Meta, Facebook’s parent company, expands virtual reality presence in Durham

TONY AVELAR/AP

As it pivots toward the metaverse, Facebook’s parent company Meta is investing heavily in virtual and augmented reality technologies, incurring big losses in the belief that larger gains lay ahead.

And while the tech giant remains mum about its local plans, recent job postings indicate Durham will play a growing role in this transition.

In the past two weeks, Meta has listed multiple Durham-based jobs on LinkedIn, including managerial positions with Reality Labs, the company’s VR and AR division. Meta has other current job postings that explicitly include Durham as a possible work location alongside other tech hubs like San Francisco, New York and Austin.

To what extent Meta is expanding in the Bull City remains unclear. In June, The News & Observer reported that Meta was hiring to fill several Reality Labs roles in Durham, and WRAL, citing unnamed sources, reported the company’s local presence would be “significant.”

In an email Thursday to The News & Observer, Meta declined to comment on its future plans for Reality Labs and Durham.

Durham is set up for the metaverse

The metaverse is a broad term for a network of immersive, virtual spaces where users can interact with each other.

In addition to Meta, companies like Google, Roblox, and Cary-based Epic Games have developed (or are developing) their own metaverse platforms on which people can exercise, conduct work meetings, take a class, go shopping, enjoy virtual trips or just hang out.

Reality Labs is the successor to Oculus, the VR technologies company Facebook acquired in 2014 for $2 billion.

Since then, Meta has enhanced its commitment to Reality Labs, reporting a $2.8 billion operating loss in the second quarter of this year.

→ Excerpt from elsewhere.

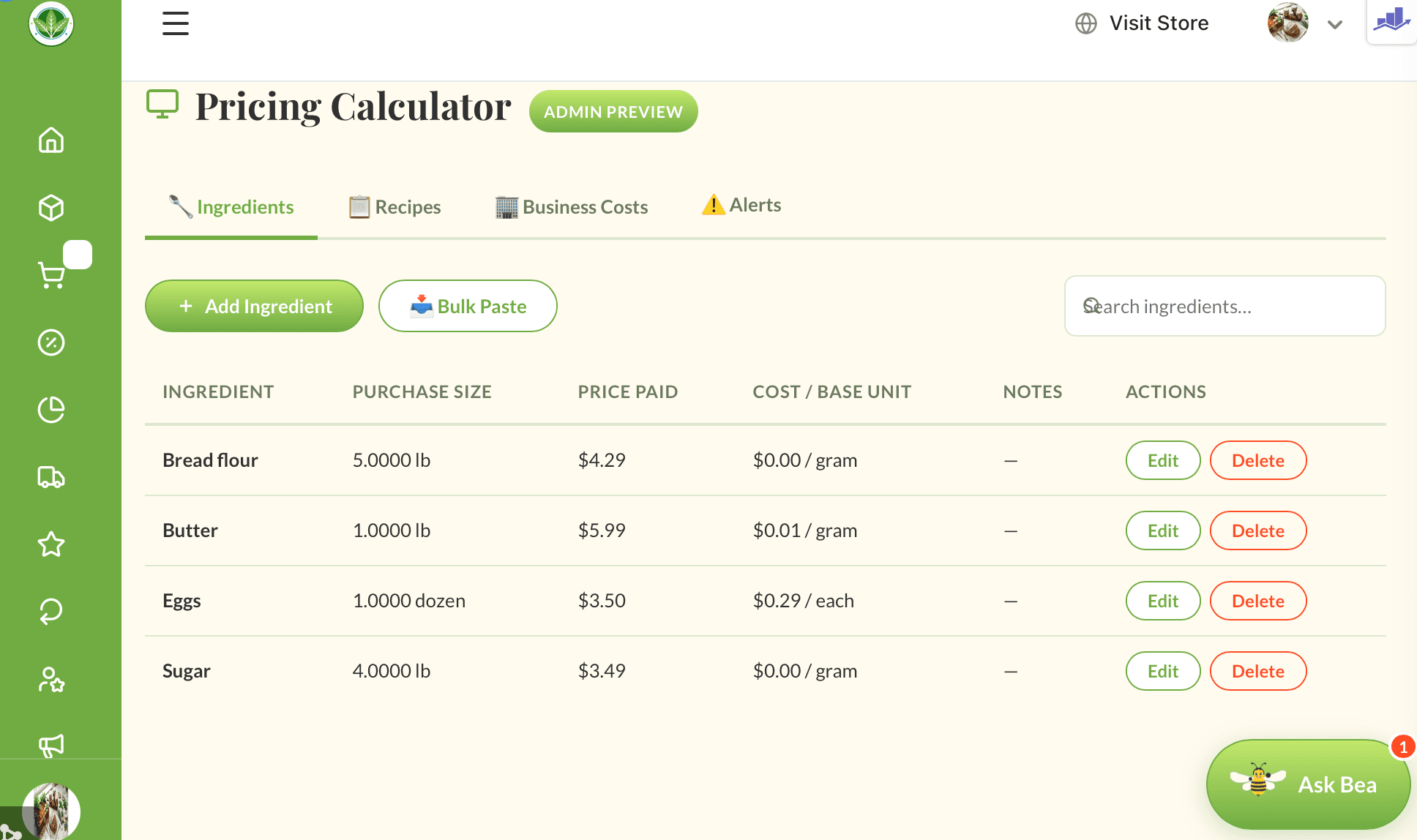Image resolution: width=1417 pixels, height=840 pixels.
Task: Delete the Eggs ingredient row
Action: 1257,601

Despite its expenses dwarfing its revenues — which came mostly from sales of its Quest 2 VR headsets — Reality Labs will remain “an area in which we are going to be increasing investment,” said Meta’s chief financial officer Dave Wehner during a July 27 earnings call.

As the company expands Reality Games, it makes sense it would look toward Durham said Roger Christman, an associate professor of communications and simulated game design at William Peace University in Raleigh.

“Because we have Epic, and IBM, and Cisco, there’s some talent already here,” he said. “And so, I think that not just from the universities, but from competing enterprises, there’s a lot Meta can recruit from.”